Upon arrival at Zhoushan, China, on 20 July 2014, inspections by Chinese authorities (CIQ) and cargo surveyors revealed the Montevideo Cargo was mildewed, discoloured, caked, and blackened, though the Bahia Blanca Cargo was discharged in good condition. Cargo interests and their insurers pursued Owners in the Wuhan Maritime Court, who held Owners liable for breaching their duty of care, citing insufficient evidence of rain protection during loading and discrepancies between the clean bill of lading and cargo condition at discharge. Owners lost the case in the appeal court, paid the adjudicated sums and sought recovery from Charterers.
Charterparty Terms
- Clause 6: Permitted carriage of “harmless lawful cargoes.”
- Clause 8: Placed the captain under Charterers’ orders for employment and agency.
- Clause 43: Incorporated the ICA 1996, with Clause 8(d) allocating cargo claim liabilities: 100% to Owners for unseaworthiness or navigational errors (unless cargo-related); 100% to Charterers for cargo handling (unless master responsibility applies, then 50/50); 50/50 for shortage/overcarriage or other claims unless clear evidence attributes liability to one party.

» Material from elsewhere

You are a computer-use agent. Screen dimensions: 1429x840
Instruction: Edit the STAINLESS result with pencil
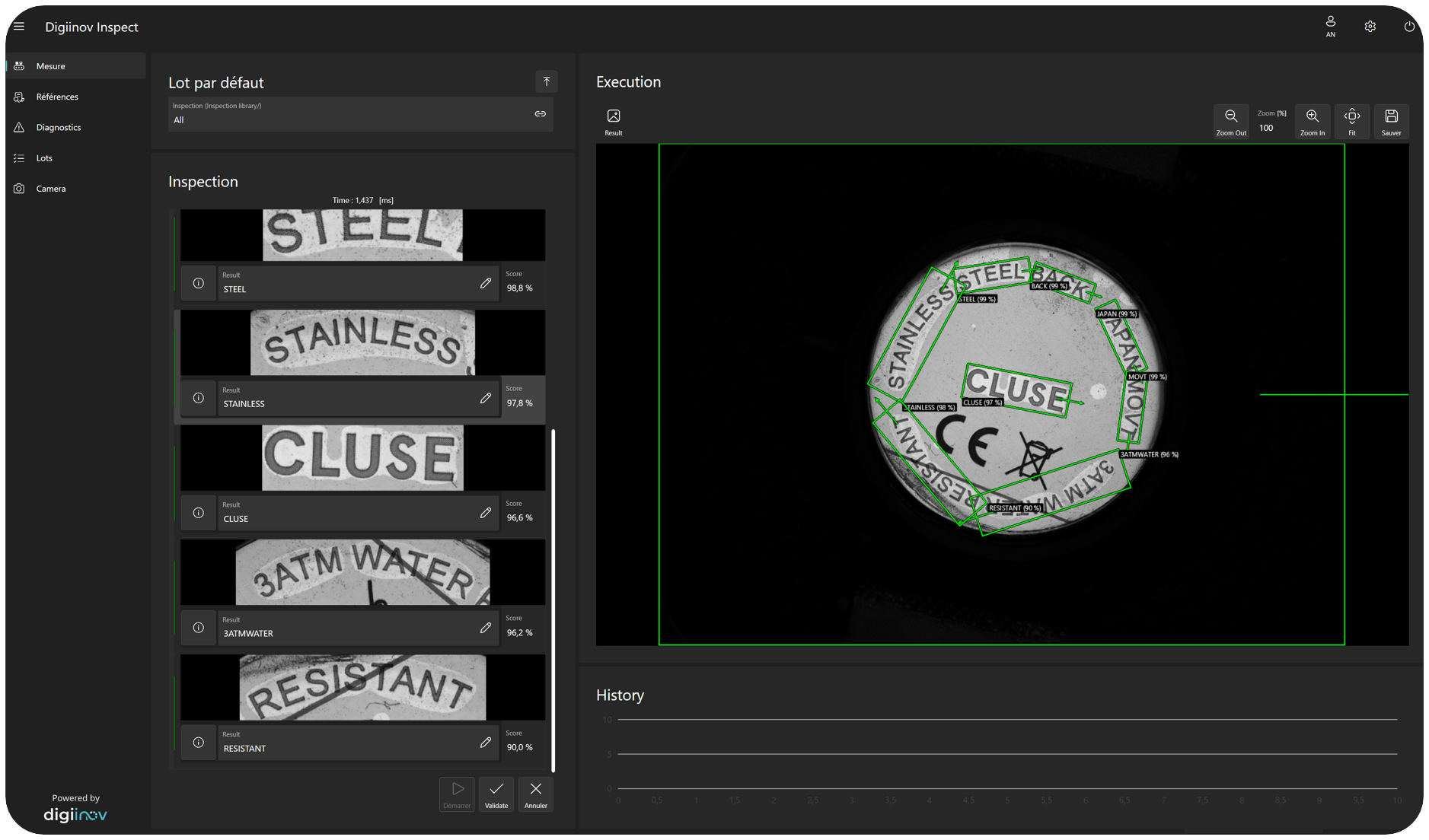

- Clause 59: Included a Clause Paramount applying the US Carriage of Goods by Sea Act 1936 (USCOGSA), exempting liability for inherent vice under Paragraph 4(2)(m).
Arbitral Proceedings
- ICA Inapplicability: Clause 4(c) of the ICA 1996 required a “properly settled or compromised” claim, excluding court judgments. Note: The ICA 2025 revision clarifies that “settled” includes judgments, applicable to pre-2025 charterparties if parties agree via an addendum or potentially if the charterparty references “ICA 1996 or any amendment thereto.”
- Implied Indemnity: Owners’ losses arose from Charterers’ orders to carry the cargo, not ordinary risks. The tribunal distinguished The Island Archon, noting that PRC cargo claims were not systematically inevitable, preserving causation.
High Court Decision
- The implied indemnity covers losses from Charterers’ cargo or voyage instructions unless expressly allocated to or agreed by Owners.
- The charterparty did not allocate inherent vice risk to Owners.
- The ICA is not a complete code; where inapplicable, general law, including implied indemnity, applies.
- No contractual provision suggested Owners had agreed to bear risks of adverse PRC judgments, rejecting Charterers’ claim of broken causation.
Implications for Charterers
- Liability Exposure: Charterers may face full liability for cargo damage claim due to inherent vice, particularly in high-risk trades like soyabeans and other grain cargoes. Charterers are advised to take extra caution where there is no express mention of a particular risk for Owners in the Charterparty, Charterers may still be liable for such risk to Owners under the principles of implied indemnity.
- ICA: Where ICA 2025 is adopted and applicable, Charterers may remain to be 100% liable for this cargo claim under Clause 8.
- Strategic Considerations: Charterers should obtain comprehensive liability cover to safeguard their position with respect to these type of claims, carefully assess and monitor cargo conditions before loading and fully inspect “cargo damage” before conceding to any claim of inherent vice.